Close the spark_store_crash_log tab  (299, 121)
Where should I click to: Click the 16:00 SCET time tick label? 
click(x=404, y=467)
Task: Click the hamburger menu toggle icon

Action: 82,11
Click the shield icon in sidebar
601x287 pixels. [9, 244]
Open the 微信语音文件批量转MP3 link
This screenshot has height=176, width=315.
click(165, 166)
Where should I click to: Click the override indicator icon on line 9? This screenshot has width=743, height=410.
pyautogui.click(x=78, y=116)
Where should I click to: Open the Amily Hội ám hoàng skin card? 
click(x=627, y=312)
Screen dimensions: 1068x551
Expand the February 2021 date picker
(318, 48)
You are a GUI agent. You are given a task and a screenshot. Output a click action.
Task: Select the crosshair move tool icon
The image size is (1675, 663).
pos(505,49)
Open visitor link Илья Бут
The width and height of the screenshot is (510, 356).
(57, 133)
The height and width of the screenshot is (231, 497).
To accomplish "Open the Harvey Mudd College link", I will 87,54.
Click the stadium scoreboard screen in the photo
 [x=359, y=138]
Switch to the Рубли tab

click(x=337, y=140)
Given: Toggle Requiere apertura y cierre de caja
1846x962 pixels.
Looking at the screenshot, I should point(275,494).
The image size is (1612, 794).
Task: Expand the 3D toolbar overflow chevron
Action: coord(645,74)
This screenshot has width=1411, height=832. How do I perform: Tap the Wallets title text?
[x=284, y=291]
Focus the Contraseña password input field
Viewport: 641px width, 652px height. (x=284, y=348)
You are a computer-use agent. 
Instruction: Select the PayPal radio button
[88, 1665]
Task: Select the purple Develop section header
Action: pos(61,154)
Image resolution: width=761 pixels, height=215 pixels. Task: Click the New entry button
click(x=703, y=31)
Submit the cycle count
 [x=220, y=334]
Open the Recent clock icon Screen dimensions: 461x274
********
__Activity__:
Starting at the line that has "Task: Click the hamburger menu toggle icon" and ending at the line that has "The height and", please write out the lines above exactly, leaving out all others.

__Answer area__:
Task: Click the hamburger menu toggle icon

Action: 82,11
Click the shield icon in sidebar
601x287 pixels. [9, 244]
Open the 微信语音文件批量转MP3 link
This screenshot has height=176, width=315.
click(165, 166)
Where should I click to: Click the override indicator icon on line 9? This screenshot has width=743, height=410.
pyautogui.click(x=78, y=116)
Where should I click to: Open the Amily Hội ám hoàng skin card? 
click(x=627, y=312)
Screen dimensions: 1068x551
Expand the February 2021 date picker
(318, 48)
You are a GUI agent. You are given a task and a screenshot. Output a click action.
Task: Select the crosshair move tool icon
The image size is (1675, 663).
pos(505,49)
Open visitor link Илья Бут
The width and height of the screenshot is (510, 356).
(57, 133)
The height and width of the screenshot is (231, 497).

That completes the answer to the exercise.